A última tarefa que nos foi pedida na aula, além deste comentário, foi a criação de uma comunidade virtual, no espaço http://www.communityzero.com .
Vimos aqui falar das diferenças entre estes dois modos de interacção na Internet.
Quando criamos um blog, mesmo pretendendo que ele chegue "a todo o lado", estamos a assumir-nos como "donos" do seu espaço. Podemos abrir as discussões aos leitores, mas estes serão sempre isso mesmo, leitores, e nunca verdadeiros criadores de conteúdos. É de realçar também o poder de selecção e "censura" - no sentido em que podem aceitar ou rejeitar os comentários - do autor do blog.

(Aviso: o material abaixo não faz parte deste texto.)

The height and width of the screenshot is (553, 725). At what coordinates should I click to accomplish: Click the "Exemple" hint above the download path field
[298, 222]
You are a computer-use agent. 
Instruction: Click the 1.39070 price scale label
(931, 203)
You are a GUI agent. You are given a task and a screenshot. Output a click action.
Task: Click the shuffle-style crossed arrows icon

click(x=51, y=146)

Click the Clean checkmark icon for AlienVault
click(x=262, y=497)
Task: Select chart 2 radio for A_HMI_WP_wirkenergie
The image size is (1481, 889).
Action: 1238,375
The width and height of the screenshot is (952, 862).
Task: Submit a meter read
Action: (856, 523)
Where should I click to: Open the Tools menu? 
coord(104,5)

Por outro lado, numa comunidade, como o próprio nome indica, há algo em comum entre todos os membros. Para começar, o facto de haver membros, em vez de leitores, estabelece desde logo um grau de partilha e interacção muito maior. Na comunidade, ao contrário do blog, é suposto haver troca de conhecimentos, ficheiros, opiniões, imagens... Há uma experiência comum e partilhada. Recorrerão a uma comunidade, em princípio, quem comungue dos mesmos interesses que os fundadores. Estes, embora se possam considerar "membros privilegiados" são também, à partida, os mais interessados na troca de ideias, levando-os a não censurar comentários, ainda que dicscordantes da sua opinião.

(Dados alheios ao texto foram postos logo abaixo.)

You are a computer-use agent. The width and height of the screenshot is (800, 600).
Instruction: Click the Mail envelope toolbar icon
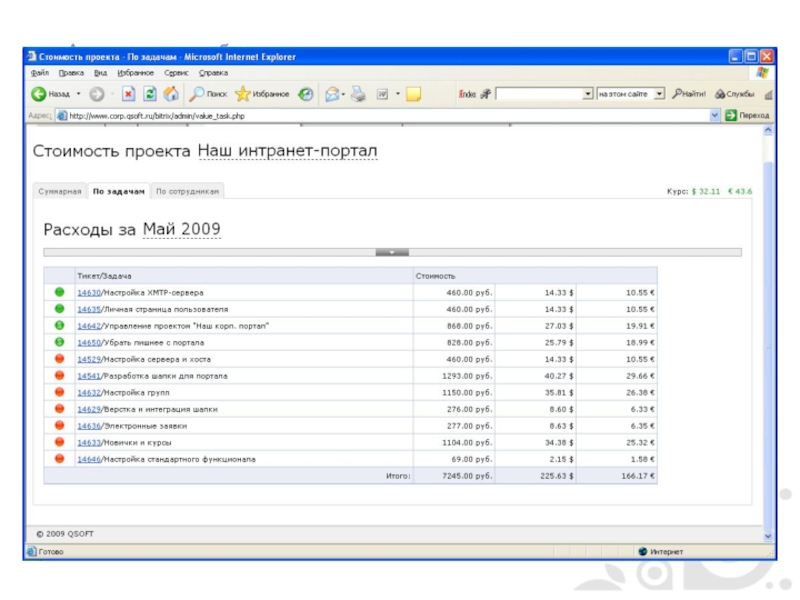click(x=332, y=94)
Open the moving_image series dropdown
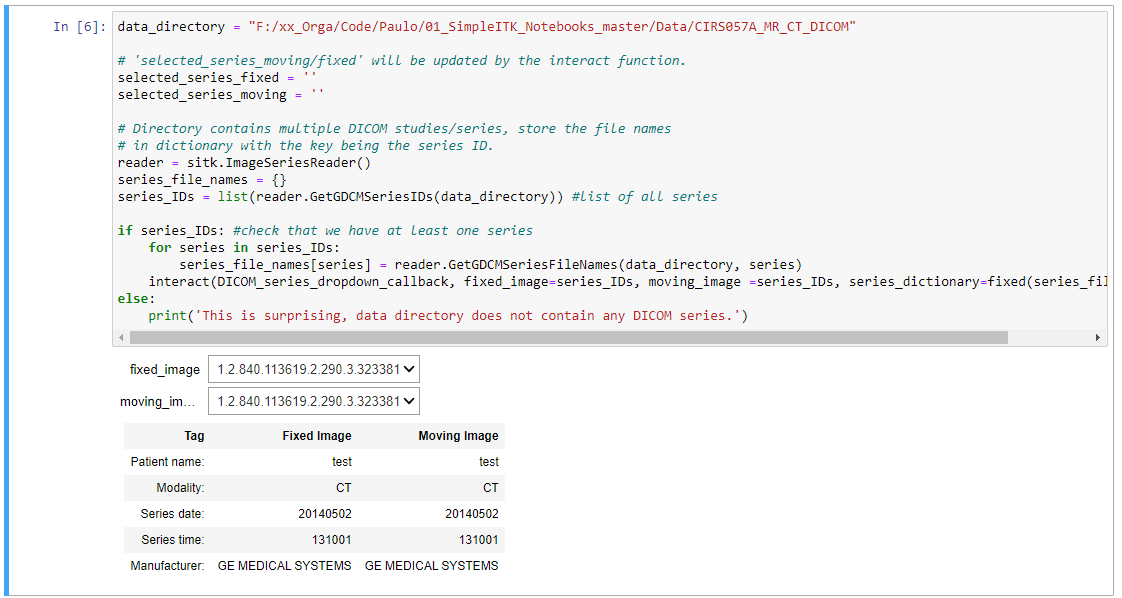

Centremo-nos agora na comunidade.
A sua criação não foi muito intuitiva, no que toca a facilidade de criação/personalização do espaço.
Começando em menus utilizáveis, mas pouco práticos, passando pela pouca capacidade de armazenagem de ficheiros e pela má organização do espaço final (que é predefinida pelo site), há vários aspectos que, com o devido tempo, seriam de melhoria imperativa.
O objectivo pricipal, a criação da comunidade e verificação do seu funcionamento, foi alcançado, não deixando, no entanto, de deixar, este modelo, bastante a desejar.
Uma reorganização das discussões e respectivos comentários, de forma mais lógica e enquadrante para os novos membros seria, talvez o aspecto mais importante de concretizar num plano de acção para o futuro.
Seguidamente, seria essencial disponibilizar mais espaço para partilha de ficheiros, por forma a tornar esta realizável - tendo em conta os actuias tamanhos de músicas, filmes, imagens, etc.
Outros as pectos se seguiriam, mas certamente menos relevantes que estes, podendo ser considerados secundários ou mesmo supérfluos. Podeiram ser enquadrados num embelezamento do espaço, mais do que na sua funcionalidade.